Characterizing two-phase flow relative permeabilities in chemicalflooding using a pore-scale network model
A dynamic pore-scale network model is presented for investigating the effects of interfacial tension and oil-water viscosity on relative permeability during chemical flooding. This model takes into account both viscous and capillary forces in analyzing the impact of chemical properties on flow behavior or displacement configuration, as opposed to the conventional or invasion percolation algorithm which incorporates capillary pressure only.
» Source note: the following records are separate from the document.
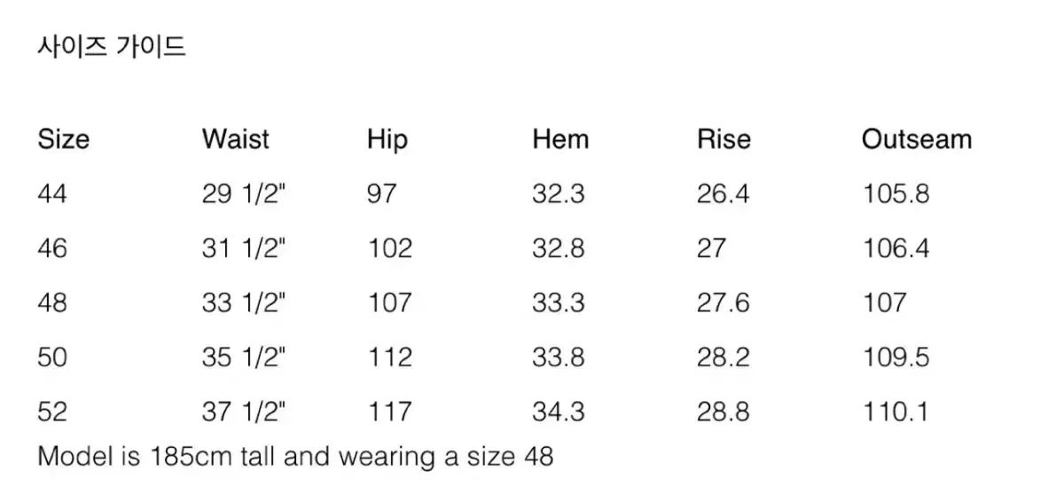Viewport: 1064px width, 502px height.
Task: Select rise value 28.8
Action: 723,412
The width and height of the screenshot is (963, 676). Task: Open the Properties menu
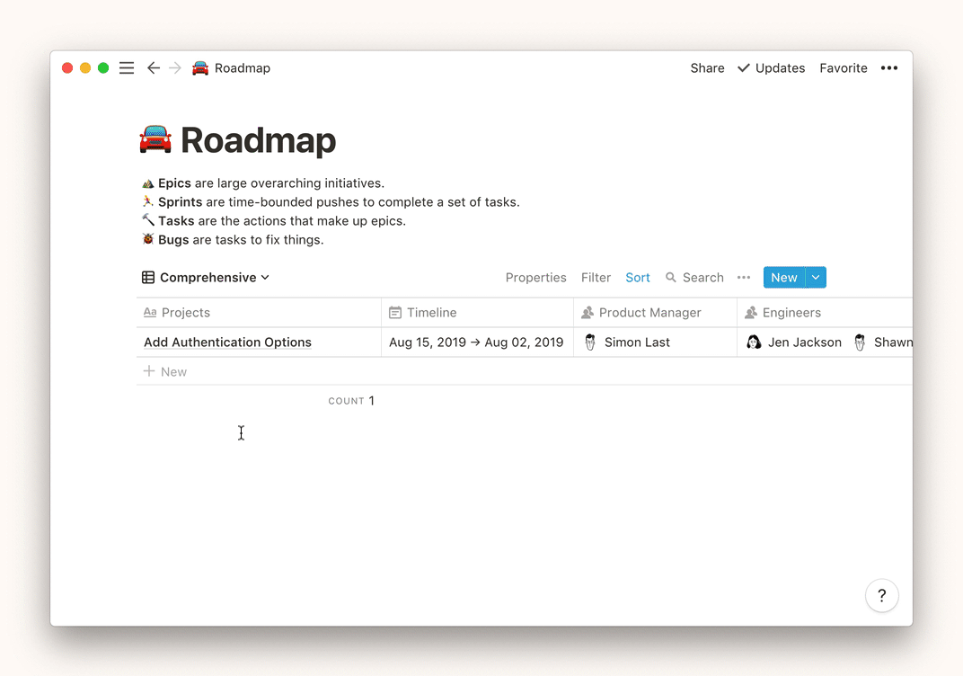click(535, 278)
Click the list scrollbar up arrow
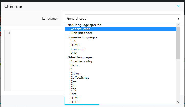Screen dimensions: 185x107 click(x=178, y=25)
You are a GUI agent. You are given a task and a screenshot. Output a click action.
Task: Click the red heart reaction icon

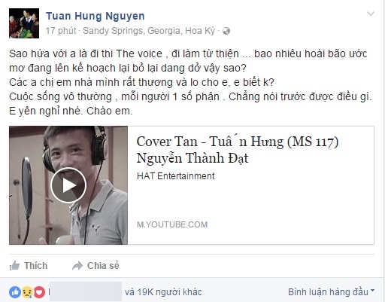pos(39,292)
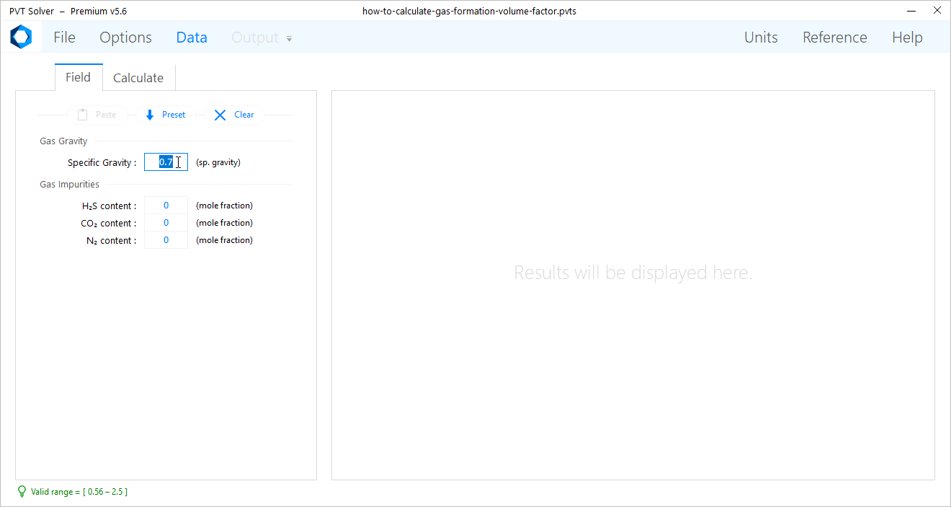Screen dimensions: 951x507
Task: Expand the Output dropdown arrow
Action: (289, 39)
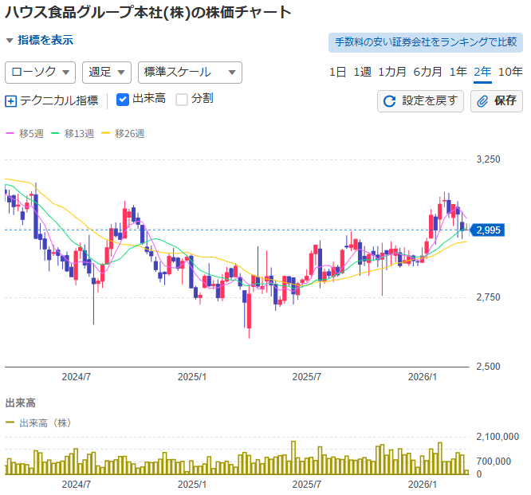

The study results indicate that both water and oil relative-permeability curves are dependent strongly on interfacial tension as well as an oil-water viscosity ratio. In particular, water and oil relative-permeability curves are both found to shift upward as interfacial tension is reduced, and they both tend to become linear versus saturation once interfacial tension is at low values. In addition, the oil-water viscosity ratio appears to have only a small effect under conditions of high interfacial tension. When the interfacial tension is low, however, water relative permeability decreases more rapidly (with the increase in the aqueous-phase viscosity) than oil relative permeability. The breakthrough saturation of the aqueous phase during chemical flooding tends to decrease with the reduction of interfacial tension and may also be affected by the oil-water viscosity ratio.
- Research Organization:
- Lawrence Berkeley National Lab. (LBNL), Berkeley, CA (United States)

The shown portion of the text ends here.